- Exercises to complete
1. Retype the passage of the routing mailing-list message starting with "If operators were" and going on through "real global results.".
2. In the routing mailing-list message, what is given as the canonical example of BCPs not working?
3. Name every proposal that the routing mailing-list message says is needed.

- Source extract
BCPs don't work - see BCP38 for the canonical example.

If operators were consistent (as in globally, uniform, ubiquitous without
exception) in applying best practices, these proposals would not even
exist. Their mere existence is proof that they are needed.

"reject" will only help once implemented, on upgraded or newly deployed
routers; ditto for "open"; "route-leaks" requires operator configuration,
but uses a transitive-optional attribute (and thus works alongside
non-upgraded routers). All three are needed, for their respective
attributes (on by default; stop leak origination; limit leak propagation).

The long tail on upgrades is what makes all three needed. No single one is
sufficient by itself, unless/until every router has been upgraded AND
configured. The three together are an imperfect but scalable and
incrementally deployable set of improvements with real global results.

Trying to move things in a productive direction.

My $0.02.

Brian

On Thu, Apr 20, 2017 at 10:50 AM, Alvaro Retana (aretana) <aretana@cisco.com
> wrote:

> Jared:
>
> Hi!

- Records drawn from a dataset
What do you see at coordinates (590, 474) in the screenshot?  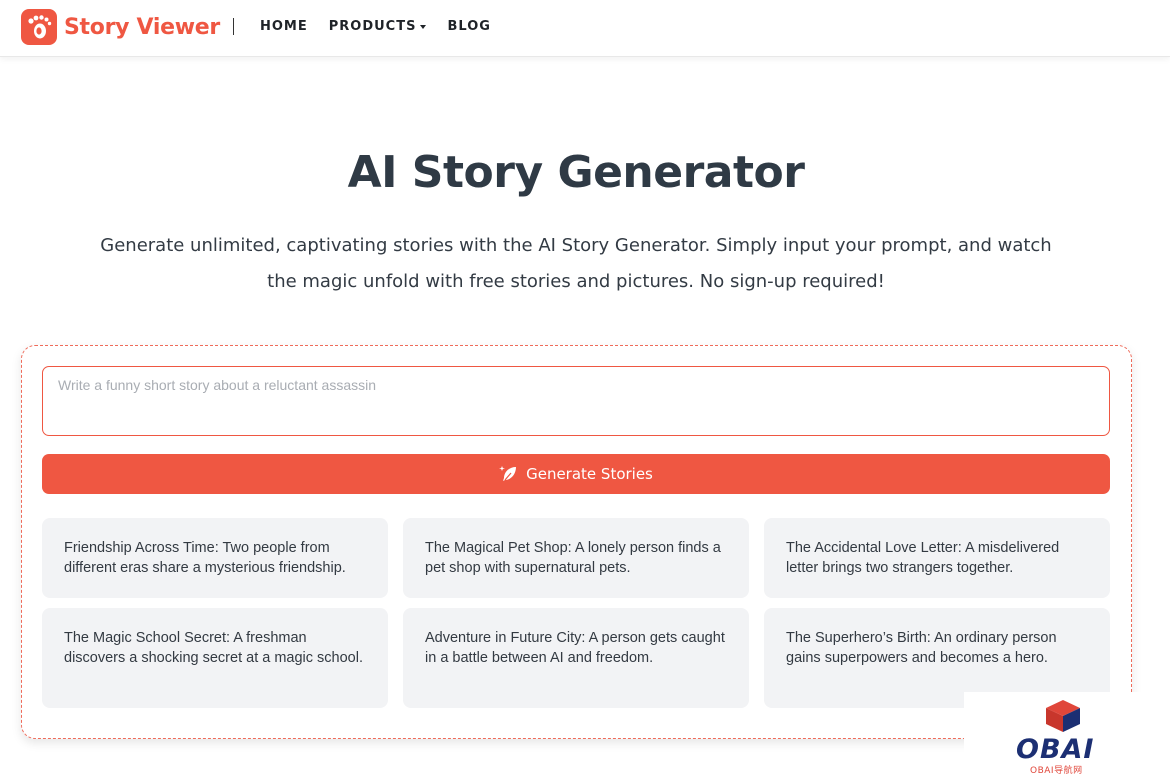 I see `generate-stories-label: Generate Stories` at bounding box center [590, 474].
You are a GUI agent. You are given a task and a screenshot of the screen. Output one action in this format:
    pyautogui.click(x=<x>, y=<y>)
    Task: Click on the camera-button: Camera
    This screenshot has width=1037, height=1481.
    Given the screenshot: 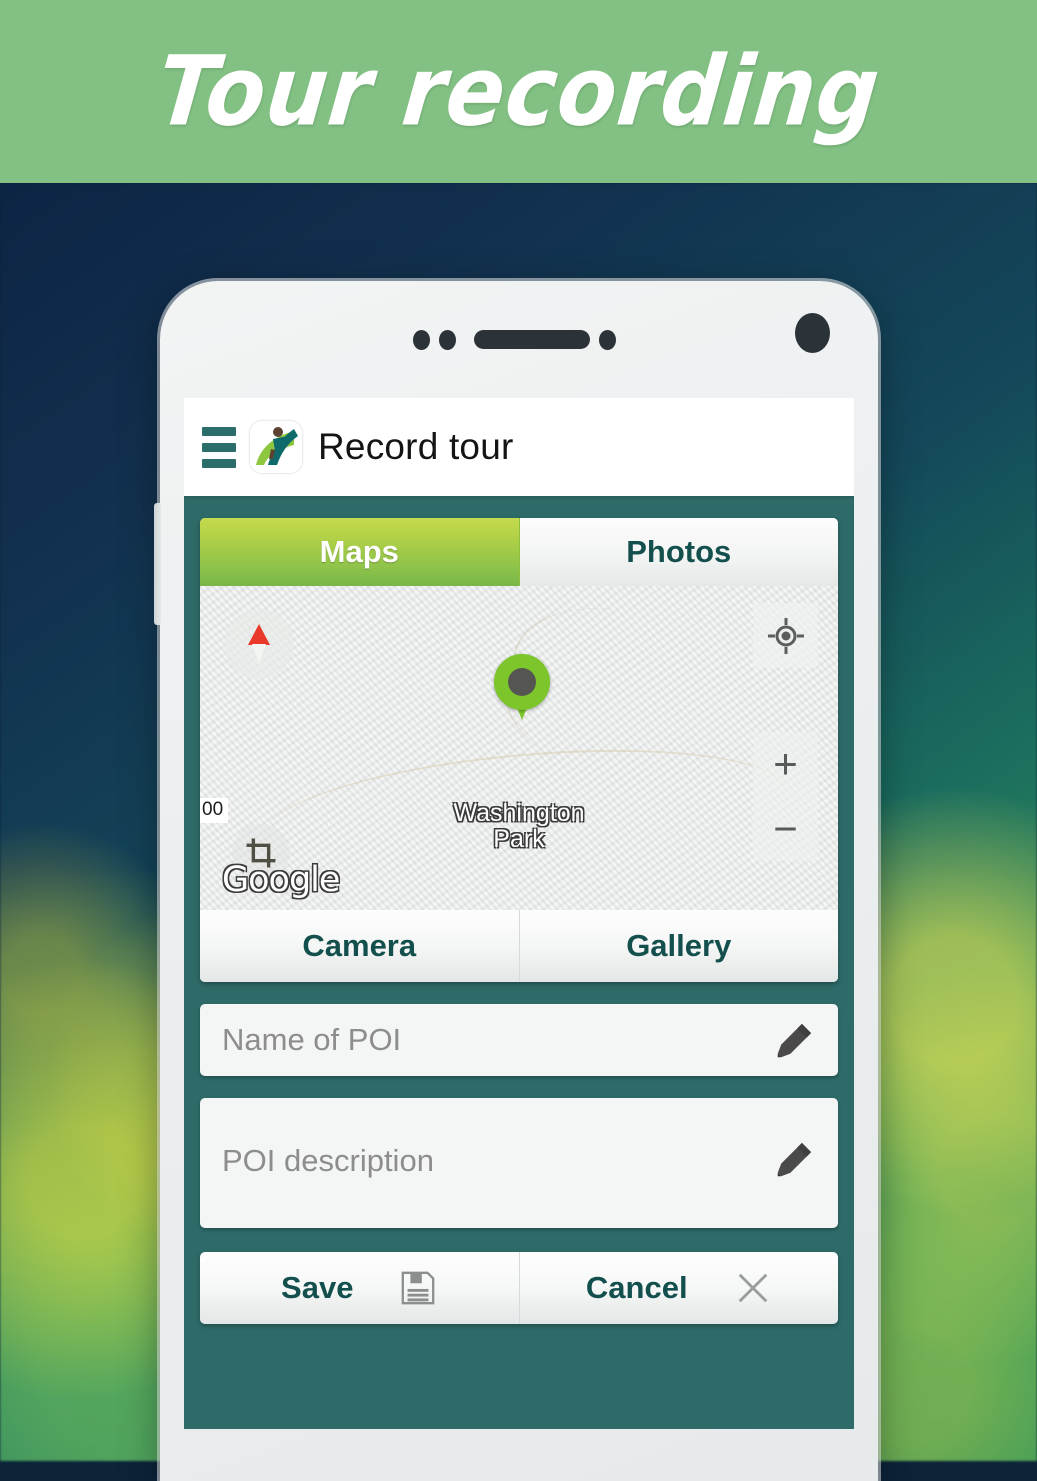 What is the action you would take?
    pyautogui.click(x=360, y=946)
    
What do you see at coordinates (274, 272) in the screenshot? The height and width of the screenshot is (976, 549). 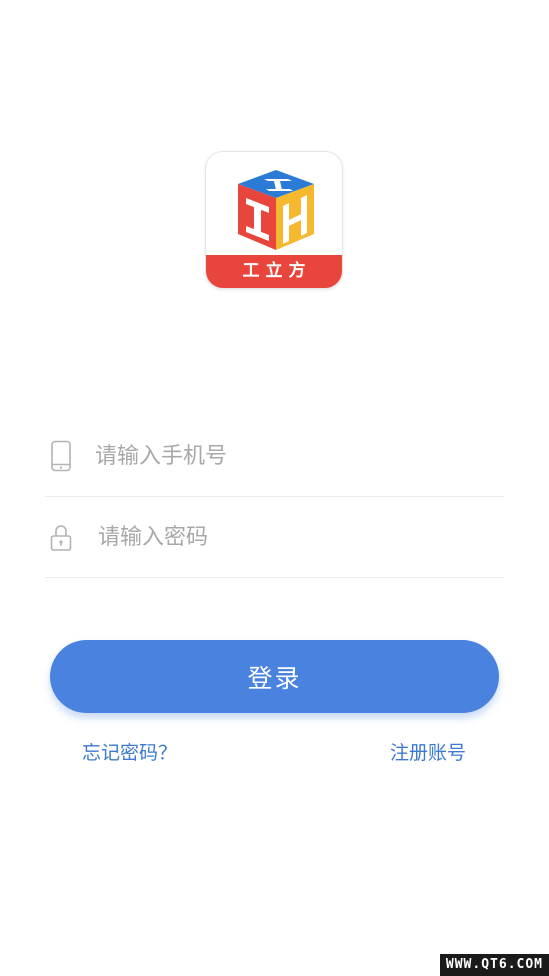 I see `app-name-label: 工立方` at bounding box center [274, 272].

- Exercise responses
1.
If operators were consistent (as in globally, uniform, ubiquitous without
exception) in applying best practices, these proposals would not even
exist. Their mere existence is proof that they are needed.

"reject" will only help once implemented, on upgraded or newly deployed
routers; ditto for "open"; "route-leaks" requires operator configuration,
but uses a transitive-optional attribute (and thus works alongside
non-upgraded routers). All three are needed, for their respective
attributes (on by default; stop leak origination; limit leak propagation).

The long tail on upgrades is what makes all three needed. No single one is
sufficient by itself, unless/until every router has been upgraded AND
configured. The three together are an imperfect but scalable and
incrementally deployable set of improvements with real global results.

2. BCP38

3. "reject", "open", "route-leaks"